Mais l'appelante produit, à hauteur d'appel, le rapport d'expertise judiciaire du 15 octobre 2022 du professeur [S], cardiologue, désigné par le pôle social du tribunal judiciaire de Mâcon dans une autre procédure judiciaire opposant les parties sur l'opposabilité à l'employeur des arrêts de soins pris en charge par la caisse à la suite de l'accident du 7 mars 2014, qui contient les observations suivantes :
« a)le patient est à très haut risque cardiovasculaire (surpoids, hypercholestérolémie, tabagisme, hérédité cardiovasculaire ;
b Le patient présente des douleurs thoraciques le matin qui céderont spontanément et une nouvelle symptomatologie l'après-midi ; il n'existe donc pas de continuité des symptômes entre les douleurs présentées le matin et celles qui ont motivé son hospitalisation aux urgences ;
c)Les douleurs présentées le matin sont considérer comme un angor pré-infractus très fréquent retrouvé chez 45 % des patients et sont en rapport avec l'état antérieur ;
Les premières douleurs apparaissent généralement dans 7 jours avant l'infarctus du myocarde (bibliographie) ;
d)C'est devant la réapparition des douleurs dans l'après-midi que le patient se rend aux urgences de l'hôpital de [Localité 5] (compte-rendu des urgences joint) ;
e)que la coronarographie réalisée en urgence le 7 mars 2014 montrait des anomalies liées aux facteurs de risques ; et ces anomalies sont en faveur avec l'existence d'un état antérieur à l'accident du travail ;
f )aucun stress particulier ou psychologique n'a été mis en évidence durant son travail le 7.03 2014 le patient réaliser ses tâches habituelles ;
g)en conséquence, il n'existe aucun lien direct certain et exclusif entre le travail et l'infarctus du myocarde ;
h)l'arrêt de travail et l'ensemble des soins à compter du 7 mars 2014 sont exclusivement liées à l'état pathologique préexistant et sans aucune relation avec le travail ».

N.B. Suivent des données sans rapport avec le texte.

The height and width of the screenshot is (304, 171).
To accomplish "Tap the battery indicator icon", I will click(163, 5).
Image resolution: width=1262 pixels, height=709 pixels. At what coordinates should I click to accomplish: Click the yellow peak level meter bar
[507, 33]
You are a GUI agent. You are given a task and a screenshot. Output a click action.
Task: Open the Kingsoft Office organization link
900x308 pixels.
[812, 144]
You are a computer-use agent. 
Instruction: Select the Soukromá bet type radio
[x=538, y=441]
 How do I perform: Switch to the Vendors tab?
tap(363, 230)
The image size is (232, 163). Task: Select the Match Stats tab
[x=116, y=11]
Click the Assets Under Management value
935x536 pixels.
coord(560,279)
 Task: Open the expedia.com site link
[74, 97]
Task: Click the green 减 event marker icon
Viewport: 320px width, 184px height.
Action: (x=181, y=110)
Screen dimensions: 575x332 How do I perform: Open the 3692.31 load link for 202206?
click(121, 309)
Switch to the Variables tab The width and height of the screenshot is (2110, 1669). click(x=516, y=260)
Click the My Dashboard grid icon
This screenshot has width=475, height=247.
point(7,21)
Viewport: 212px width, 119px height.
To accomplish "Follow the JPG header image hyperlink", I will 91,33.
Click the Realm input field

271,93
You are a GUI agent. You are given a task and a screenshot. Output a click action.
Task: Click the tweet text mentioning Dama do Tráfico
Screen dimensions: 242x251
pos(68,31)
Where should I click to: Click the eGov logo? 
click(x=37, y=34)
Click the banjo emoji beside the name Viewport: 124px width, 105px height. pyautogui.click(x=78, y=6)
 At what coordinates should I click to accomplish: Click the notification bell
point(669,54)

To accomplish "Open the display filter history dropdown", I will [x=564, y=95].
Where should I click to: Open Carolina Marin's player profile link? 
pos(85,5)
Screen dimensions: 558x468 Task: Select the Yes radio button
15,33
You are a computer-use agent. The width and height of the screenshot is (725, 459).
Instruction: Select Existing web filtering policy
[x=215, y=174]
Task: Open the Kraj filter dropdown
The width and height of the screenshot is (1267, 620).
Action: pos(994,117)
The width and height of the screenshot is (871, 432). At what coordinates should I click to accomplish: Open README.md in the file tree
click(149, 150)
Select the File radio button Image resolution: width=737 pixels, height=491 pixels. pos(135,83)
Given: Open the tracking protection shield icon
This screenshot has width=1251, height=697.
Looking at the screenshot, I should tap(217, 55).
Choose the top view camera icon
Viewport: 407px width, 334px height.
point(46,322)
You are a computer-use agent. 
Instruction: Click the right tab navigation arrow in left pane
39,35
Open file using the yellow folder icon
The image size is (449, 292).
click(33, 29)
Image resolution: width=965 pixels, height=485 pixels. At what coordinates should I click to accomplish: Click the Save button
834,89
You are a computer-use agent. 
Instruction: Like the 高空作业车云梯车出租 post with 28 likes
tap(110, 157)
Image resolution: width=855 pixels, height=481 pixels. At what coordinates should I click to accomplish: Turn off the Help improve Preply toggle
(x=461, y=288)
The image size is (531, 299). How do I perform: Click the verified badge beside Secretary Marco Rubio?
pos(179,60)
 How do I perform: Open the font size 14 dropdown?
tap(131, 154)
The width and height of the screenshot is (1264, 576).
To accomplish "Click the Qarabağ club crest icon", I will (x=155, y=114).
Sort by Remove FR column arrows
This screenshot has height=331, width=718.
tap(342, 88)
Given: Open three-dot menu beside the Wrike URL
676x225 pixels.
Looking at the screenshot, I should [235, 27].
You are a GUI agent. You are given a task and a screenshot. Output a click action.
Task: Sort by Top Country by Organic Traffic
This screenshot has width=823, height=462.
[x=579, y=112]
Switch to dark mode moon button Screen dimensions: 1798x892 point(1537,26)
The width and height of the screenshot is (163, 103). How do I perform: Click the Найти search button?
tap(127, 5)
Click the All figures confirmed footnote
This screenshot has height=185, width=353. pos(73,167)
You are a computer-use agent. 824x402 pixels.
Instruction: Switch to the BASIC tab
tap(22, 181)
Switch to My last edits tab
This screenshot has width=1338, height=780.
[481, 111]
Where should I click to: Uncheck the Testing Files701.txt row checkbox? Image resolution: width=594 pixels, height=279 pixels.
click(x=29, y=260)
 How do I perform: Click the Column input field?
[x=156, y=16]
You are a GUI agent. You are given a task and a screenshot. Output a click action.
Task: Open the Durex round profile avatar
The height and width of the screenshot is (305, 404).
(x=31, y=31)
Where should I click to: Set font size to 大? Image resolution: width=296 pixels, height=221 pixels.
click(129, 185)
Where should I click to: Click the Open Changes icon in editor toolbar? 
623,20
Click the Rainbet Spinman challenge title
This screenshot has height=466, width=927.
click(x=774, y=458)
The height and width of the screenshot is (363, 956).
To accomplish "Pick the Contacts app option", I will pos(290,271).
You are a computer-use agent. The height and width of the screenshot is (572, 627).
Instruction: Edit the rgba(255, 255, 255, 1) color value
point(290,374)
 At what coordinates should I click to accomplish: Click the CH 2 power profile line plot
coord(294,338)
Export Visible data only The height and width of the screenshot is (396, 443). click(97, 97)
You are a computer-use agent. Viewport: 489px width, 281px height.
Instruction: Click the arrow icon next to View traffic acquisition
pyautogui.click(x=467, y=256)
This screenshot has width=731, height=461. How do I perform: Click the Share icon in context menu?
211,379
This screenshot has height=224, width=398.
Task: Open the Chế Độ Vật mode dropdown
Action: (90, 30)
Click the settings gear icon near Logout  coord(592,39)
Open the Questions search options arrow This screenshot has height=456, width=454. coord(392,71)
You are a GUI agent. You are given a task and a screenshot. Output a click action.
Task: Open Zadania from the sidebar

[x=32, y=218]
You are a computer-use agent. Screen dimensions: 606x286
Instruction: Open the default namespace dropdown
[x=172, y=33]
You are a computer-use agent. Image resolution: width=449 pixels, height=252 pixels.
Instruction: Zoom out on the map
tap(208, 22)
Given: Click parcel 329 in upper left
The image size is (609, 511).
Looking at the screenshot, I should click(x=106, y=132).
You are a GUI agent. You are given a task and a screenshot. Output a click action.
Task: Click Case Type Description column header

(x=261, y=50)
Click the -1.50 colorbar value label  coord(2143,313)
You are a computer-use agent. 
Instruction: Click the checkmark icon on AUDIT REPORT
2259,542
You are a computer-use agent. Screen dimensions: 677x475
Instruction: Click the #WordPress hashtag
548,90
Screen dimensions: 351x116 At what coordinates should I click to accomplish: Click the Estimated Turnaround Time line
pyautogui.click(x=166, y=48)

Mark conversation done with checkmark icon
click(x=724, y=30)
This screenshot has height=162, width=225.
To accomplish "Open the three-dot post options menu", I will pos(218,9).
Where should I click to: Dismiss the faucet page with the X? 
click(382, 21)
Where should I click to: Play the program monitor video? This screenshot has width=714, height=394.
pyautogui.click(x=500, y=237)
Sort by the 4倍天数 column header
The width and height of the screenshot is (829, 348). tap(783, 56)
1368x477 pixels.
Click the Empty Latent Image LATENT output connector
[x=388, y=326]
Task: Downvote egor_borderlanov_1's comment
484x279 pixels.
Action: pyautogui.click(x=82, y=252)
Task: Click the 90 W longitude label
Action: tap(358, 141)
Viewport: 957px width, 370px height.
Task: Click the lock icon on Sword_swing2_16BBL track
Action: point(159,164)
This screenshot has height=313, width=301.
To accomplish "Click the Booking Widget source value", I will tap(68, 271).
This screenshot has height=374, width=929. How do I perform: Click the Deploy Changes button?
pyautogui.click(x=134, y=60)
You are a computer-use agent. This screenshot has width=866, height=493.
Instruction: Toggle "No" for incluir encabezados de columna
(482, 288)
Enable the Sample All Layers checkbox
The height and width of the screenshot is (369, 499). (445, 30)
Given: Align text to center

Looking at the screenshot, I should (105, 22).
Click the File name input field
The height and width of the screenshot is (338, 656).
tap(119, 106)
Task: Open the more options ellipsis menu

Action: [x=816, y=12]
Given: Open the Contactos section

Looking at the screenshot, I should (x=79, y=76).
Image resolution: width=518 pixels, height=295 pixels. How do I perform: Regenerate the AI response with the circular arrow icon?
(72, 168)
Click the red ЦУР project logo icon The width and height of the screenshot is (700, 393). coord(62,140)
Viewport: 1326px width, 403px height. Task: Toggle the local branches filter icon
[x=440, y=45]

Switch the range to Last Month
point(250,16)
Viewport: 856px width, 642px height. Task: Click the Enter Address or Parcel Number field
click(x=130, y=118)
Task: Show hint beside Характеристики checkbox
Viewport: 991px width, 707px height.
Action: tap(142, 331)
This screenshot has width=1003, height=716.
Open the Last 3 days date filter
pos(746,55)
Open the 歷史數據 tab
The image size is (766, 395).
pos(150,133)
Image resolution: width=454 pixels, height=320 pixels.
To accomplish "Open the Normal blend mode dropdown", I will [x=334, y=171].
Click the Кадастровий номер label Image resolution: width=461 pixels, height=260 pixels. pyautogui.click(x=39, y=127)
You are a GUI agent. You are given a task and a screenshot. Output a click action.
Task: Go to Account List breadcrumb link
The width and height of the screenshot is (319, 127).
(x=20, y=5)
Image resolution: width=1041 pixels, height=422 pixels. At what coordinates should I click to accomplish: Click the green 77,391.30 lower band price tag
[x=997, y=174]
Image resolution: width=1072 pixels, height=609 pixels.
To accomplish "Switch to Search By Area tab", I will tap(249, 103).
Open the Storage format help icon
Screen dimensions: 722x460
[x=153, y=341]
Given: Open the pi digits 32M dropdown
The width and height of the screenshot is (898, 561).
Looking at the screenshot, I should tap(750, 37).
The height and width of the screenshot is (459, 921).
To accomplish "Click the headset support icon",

Il résulte de ces conclusions particulièrement motivées, que les séquelles d'infarctus du myocarde, qu'indemnise le taux d'IPP attribué au salarié, sont sans lien avec l'accident du travail du 7 mars 2014 qualifié d'angine de poitrine par le professeur [S].
Cet élément médical pertinent est de nature à contredire l'appréciation qui a été faite par le médecin conseil et le médecin consultant des séquelles en lien avec l'accident sur la base duquel a été fixé l'IPP.
Par conséquent, il n'y a pas lieu de retenir, à l'égard de l'employeur, l'existence d'un taux d'incapacité permanente résultant de l'accident du salarié.
Le jugement sera donc infirmé sur ce point.
Sur les autres demandes
La cour s'estimant suffisamment informée, la mesure d'expertise médicale sur pièces sollicitée à titre subsidiaire par la caisse est rejetée.
La caisse, qui succombe, supportera les dépens de première instance, le jugement déféré étant infirmé sur ce point, et les dépens d'appel.
Le présent arrêt ne peut être déclaré opposable à la société [6] qui, non reprise dans l'acte d'appel, n'est pas partie dans la procédure d'appel.
PAR CES MOTIFS
La cour statuant en audience publique, par décision contradictoire ;
Infirme le jugement prononcé le 7 avril 2022 par le pôle social du tribunal judiciaire de Dijon en toutes ses dispositions soumises à la cour;
Statuant à nouveau ;
Fixe à 0 %, à l'égard de la société [7], le taux d'incapacité permanente partielle de M. [O] à compter du 5 janvier 2016, suite à l'accident du travail du 7 mars 2014 ;
Y ajoutant,
Rejette la demande d'expertise présentée à titre subsidiaire par la caisse primaire d'assurance maladie de Haute-Saône;
Condamne la caisse primaire d'assurance maladie de Haute-Saône aux dépens de première instance et d'appel.